É possível ainda que a própria criança, quando chega à idade adulta, faça o pedido de reconhecimento. “Isso nunca vai prescrever, é um direito da criança ter o reconhecimento de seu vínculo biológico. Mesmo que o pai tenha morrido, é possível o reconhecimento, com irmãos. A partir dos 18 anos, é uma escolha da criança, agora maior de idade. Mas muitos acabam não buscando mais. É o pensamento de que ‘ah, se me abandonou, não faço muita questão de ter no meu registro’”.

Registro não supre ausência 

Aos 21 anos, Isabela do Prado Soares disse que tem poucas lembranças de seu pai. Até os 3 anos, ela conviveu com o limbo de não ter o nome do pai no registro, mas o reconhecimento da paternidade não supriu a ausência da companhia, que carrega até hoje.

“Ele teve outros filhos e foi presente com eles. Sempre me perguntei: por que comigo não? Me pego pensando nessas coisas. Ainda há um trauma de abandono e acho que isso foi um dos desencadeadores do meu transtorno de borderline. Mas desconstruí muito a visão de família, acho que isso me auxiliou de alguma forma”, pondera. 

Isabela lembra que a primeira lembrança com seu pai veio aos 3 anos. Quando faltavam dois meses para ela nascer, o pai se afastou da mãe de Isabela, deixando-a lidar com o parto e os primeiros anos da filha, sozinha.

Quando Isabela tinha 3 anos, o pai retornou e registrou a menina. Das memórias da jovem, estão as histórias de que o pai era músico e havia se envolvido com drogas, viajando pelo Brasil com seu trabalho. No ano de 2004, ele retornou à família. Naquele dia, conta Isabela, ele chegou segurando um ovo de Páscoa, mas ela, sem reconhecer o homem, escondeu-se embaixo da mesa. “Eu não tinha consciência de que era meu pai. Para mim, era um ser estranho e não sabia por quê deveria interagir com ele.”

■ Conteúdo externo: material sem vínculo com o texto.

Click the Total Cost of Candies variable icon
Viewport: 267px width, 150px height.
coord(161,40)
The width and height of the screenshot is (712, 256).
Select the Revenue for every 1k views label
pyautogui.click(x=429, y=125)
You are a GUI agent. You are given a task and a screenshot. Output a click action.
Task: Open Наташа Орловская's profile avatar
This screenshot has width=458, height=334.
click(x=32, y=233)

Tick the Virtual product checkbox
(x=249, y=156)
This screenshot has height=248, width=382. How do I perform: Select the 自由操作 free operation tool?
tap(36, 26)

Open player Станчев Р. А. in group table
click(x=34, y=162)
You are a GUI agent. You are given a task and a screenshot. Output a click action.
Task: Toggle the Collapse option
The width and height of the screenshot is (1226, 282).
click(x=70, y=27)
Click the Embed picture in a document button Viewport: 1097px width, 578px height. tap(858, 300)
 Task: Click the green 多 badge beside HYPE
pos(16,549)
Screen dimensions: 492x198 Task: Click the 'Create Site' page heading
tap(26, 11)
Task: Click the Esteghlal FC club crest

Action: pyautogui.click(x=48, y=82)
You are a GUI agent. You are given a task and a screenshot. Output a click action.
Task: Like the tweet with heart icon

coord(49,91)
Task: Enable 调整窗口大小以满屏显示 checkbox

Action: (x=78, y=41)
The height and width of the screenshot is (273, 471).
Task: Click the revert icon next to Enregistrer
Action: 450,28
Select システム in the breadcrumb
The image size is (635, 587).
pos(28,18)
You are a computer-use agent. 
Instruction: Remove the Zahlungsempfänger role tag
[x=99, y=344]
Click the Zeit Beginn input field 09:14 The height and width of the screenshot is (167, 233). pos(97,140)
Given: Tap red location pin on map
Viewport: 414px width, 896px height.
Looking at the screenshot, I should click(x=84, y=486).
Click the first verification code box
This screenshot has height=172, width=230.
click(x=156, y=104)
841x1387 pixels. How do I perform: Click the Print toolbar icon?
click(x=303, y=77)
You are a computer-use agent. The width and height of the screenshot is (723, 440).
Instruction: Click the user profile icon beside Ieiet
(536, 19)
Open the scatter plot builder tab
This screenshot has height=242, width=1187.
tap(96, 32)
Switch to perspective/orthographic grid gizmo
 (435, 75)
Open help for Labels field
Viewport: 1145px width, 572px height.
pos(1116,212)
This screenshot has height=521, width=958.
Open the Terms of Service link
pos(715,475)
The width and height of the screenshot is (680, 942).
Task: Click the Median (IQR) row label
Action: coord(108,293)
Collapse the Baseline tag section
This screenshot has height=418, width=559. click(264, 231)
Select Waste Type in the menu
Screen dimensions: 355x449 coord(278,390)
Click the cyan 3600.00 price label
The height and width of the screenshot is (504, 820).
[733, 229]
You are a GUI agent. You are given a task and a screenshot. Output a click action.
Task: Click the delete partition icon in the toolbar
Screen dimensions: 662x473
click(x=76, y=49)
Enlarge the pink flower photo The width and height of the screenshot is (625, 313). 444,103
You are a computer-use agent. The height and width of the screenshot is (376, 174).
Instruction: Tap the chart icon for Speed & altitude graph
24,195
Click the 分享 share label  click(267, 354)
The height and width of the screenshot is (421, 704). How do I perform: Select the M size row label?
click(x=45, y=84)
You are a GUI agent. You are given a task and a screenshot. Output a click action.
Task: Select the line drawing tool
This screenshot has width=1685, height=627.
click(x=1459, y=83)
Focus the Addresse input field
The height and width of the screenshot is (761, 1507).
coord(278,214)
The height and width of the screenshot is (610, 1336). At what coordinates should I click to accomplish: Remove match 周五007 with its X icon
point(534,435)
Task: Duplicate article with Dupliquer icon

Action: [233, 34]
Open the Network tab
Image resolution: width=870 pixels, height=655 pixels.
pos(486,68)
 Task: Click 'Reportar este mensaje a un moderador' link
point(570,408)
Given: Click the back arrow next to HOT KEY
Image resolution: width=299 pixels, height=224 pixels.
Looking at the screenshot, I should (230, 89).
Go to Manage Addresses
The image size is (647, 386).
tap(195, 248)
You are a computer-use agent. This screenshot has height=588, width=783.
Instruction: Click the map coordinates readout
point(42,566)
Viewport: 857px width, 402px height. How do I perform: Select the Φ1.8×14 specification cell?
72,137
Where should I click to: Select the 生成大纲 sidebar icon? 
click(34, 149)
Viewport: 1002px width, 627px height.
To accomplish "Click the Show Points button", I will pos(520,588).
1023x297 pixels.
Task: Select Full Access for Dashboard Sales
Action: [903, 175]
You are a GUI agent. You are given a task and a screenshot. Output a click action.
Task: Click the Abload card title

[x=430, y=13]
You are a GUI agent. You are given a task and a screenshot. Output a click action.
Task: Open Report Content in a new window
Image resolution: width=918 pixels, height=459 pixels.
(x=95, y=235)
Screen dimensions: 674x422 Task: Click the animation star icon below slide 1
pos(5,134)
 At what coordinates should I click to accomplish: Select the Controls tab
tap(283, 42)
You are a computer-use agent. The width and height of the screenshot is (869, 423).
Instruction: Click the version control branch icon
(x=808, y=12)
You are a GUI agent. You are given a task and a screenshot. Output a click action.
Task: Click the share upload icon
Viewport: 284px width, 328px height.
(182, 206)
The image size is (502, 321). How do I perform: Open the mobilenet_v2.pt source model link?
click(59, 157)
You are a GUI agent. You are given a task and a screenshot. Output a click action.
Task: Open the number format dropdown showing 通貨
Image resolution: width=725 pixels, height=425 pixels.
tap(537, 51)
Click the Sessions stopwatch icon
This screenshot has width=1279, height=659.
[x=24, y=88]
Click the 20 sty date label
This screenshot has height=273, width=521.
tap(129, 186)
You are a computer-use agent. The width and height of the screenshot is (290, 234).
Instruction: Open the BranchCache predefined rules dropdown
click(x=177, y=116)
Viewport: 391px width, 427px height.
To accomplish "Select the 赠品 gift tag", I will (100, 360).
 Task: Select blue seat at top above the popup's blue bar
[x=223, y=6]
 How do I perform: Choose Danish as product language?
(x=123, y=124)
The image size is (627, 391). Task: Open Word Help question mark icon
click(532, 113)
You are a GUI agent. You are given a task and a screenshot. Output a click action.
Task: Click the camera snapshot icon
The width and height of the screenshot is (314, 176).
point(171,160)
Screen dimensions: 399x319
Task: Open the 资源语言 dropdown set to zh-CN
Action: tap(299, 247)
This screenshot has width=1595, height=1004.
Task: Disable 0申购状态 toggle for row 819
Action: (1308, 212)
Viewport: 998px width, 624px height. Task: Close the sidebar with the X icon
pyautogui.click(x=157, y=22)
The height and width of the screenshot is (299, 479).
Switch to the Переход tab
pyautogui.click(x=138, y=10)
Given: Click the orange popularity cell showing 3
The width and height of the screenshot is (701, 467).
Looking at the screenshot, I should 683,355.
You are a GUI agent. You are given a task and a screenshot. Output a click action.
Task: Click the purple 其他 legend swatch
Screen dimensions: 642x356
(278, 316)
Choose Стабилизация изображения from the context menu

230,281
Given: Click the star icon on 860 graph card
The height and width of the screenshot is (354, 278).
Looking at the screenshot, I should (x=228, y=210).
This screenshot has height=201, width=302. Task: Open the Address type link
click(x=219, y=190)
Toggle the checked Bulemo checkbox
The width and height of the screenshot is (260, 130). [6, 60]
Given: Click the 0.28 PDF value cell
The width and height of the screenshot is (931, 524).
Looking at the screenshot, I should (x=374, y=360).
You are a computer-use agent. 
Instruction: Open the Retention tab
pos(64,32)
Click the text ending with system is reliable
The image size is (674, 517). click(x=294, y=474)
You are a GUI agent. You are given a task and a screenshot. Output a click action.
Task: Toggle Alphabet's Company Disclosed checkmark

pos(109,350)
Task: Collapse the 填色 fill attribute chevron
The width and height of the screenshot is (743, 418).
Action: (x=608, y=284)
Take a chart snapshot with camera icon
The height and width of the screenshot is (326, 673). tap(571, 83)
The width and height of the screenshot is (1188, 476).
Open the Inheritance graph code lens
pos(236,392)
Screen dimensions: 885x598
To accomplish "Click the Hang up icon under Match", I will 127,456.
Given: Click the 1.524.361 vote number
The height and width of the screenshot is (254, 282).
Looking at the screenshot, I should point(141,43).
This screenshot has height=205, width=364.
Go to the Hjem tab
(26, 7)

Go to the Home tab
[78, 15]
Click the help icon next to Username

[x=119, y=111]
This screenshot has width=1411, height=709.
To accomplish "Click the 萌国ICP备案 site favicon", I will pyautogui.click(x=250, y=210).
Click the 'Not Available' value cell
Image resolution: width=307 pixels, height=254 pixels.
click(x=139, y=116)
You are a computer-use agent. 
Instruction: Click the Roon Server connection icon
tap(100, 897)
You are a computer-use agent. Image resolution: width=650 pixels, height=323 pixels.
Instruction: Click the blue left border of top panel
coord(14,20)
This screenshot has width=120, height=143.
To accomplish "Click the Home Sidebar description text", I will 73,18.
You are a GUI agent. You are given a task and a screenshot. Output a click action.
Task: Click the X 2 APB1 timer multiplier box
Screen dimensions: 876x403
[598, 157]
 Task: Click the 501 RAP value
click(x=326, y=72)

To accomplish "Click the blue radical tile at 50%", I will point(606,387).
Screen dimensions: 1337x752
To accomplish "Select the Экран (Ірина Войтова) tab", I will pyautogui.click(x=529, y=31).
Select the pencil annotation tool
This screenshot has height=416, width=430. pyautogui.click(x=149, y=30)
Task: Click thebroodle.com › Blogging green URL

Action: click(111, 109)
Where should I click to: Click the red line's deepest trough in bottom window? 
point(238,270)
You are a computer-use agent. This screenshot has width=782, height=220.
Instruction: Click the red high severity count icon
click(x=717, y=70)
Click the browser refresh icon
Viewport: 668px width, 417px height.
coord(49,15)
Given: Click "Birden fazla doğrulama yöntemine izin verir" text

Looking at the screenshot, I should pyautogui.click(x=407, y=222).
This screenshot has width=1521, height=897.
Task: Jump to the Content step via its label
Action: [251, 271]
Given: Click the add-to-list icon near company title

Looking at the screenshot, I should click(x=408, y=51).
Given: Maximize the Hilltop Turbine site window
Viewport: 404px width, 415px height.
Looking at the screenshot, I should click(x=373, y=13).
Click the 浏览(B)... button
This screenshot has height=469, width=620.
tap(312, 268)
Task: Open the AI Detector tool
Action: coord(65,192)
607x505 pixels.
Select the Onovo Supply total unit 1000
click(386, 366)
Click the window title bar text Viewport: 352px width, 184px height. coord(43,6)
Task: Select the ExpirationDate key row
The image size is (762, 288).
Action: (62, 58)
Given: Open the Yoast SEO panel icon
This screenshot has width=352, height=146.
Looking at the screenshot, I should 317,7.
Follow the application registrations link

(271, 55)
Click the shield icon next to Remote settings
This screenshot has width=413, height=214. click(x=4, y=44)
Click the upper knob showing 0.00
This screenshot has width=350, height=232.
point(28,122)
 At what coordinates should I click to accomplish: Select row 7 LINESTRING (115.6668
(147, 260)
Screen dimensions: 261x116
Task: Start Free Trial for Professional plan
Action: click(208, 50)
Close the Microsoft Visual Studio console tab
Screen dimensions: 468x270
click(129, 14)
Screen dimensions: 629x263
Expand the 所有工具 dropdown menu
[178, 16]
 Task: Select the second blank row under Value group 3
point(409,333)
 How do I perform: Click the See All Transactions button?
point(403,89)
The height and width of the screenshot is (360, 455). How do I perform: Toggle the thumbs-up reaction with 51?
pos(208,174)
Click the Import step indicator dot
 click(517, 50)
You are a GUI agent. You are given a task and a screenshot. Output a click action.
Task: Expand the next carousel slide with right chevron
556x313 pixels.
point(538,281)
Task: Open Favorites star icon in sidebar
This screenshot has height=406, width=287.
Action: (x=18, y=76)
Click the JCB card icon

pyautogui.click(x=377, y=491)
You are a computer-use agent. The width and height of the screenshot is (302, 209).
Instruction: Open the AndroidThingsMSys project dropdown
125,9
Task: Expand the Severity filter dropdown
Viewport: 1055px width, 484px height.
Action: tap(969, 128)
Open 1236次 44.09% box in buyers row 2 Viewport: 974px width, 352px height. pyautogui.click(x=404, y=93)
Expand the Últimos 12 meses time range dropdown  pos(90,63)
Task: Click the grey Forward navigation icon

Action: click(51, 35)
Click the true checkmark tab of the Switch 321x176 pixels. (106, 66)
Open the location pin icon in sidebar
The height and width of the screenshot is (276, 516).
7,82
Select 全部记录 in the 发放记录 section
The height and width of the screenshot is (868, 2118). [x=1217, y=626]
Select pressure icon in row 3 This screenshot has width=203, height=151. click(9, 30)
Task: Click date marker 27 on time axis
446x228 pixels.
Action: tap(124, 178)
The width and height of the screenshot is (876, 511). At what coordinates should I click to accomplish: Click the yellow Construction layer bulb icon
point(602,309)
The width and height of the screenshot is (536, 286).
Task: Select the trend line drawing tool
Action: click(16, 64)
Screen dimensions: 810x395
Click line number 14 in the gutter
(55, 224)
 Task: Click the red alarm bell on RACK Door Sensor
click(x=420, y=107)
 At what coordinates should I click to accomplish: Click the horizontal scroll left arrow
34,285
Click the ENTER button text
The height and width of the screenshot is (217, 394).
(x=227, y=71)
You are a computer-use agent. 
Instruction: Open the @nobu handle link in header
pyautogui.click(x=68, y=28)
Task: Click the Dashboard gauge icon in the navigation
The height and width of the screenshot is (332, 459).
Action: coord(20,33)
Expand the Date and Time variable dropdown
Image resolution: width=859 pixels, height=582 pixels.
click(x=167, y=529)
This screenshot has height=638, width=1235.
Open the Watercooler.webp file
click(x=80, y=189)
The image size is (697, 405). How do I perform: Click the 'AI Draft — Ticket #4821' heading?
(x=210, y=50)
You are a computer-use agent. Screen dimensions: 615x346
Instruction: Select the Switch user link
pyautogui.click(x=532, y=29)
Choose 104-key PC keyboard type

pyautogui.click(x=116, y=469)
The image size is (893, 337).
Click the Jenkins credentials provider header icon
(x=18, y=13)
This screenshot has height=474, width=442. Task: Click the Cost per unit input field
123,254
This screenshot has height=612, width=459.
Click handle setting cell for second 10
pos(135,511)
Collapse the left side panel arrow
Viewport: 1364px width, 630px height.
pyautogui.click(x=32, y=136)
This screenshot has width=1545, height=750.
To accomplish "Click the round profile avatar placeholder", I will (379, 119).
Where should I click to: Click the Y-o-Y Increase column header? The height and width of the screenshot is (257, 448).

Essa estranheza a companhou até os 8 anos. Uma das recordações que a faz chorar é quando se lembra que ganhou dele um lápis para desenhar. Em um dia, enquanto rabiscava um caderno, pediu à mãe: “Queria ter meu pai para apontar meu lápis”. 

Ainda que o pai tenha feito o registro no documento e ela soubesse quem ele era, não contou com sua companhia em cada Dia dos Pais. Na escola, era o pai de uma amiga quem a acompanhava nas homenagens.

O que ela mantém de recordação é uma foto tirada na sua tenra idade, ao lado do pai e da mãe. 

“Ele morreu e só descobri isso porque um dia o busquei nas redes sociais. Um amigo disse que eu me parecia muito com minha mãe e falei que era porque ele não conhecia meu pai. Quando busquei no Facebook, vi que só tinha uma tarja, em memória. O que eu soube é que foi de overdose. Ele não esteve comigo durante toda a minha vida e essa diferença não será sentida agora. Entendo que família é algo muito mais amplo que apenas pai e mãe, são amigos também”, avalia.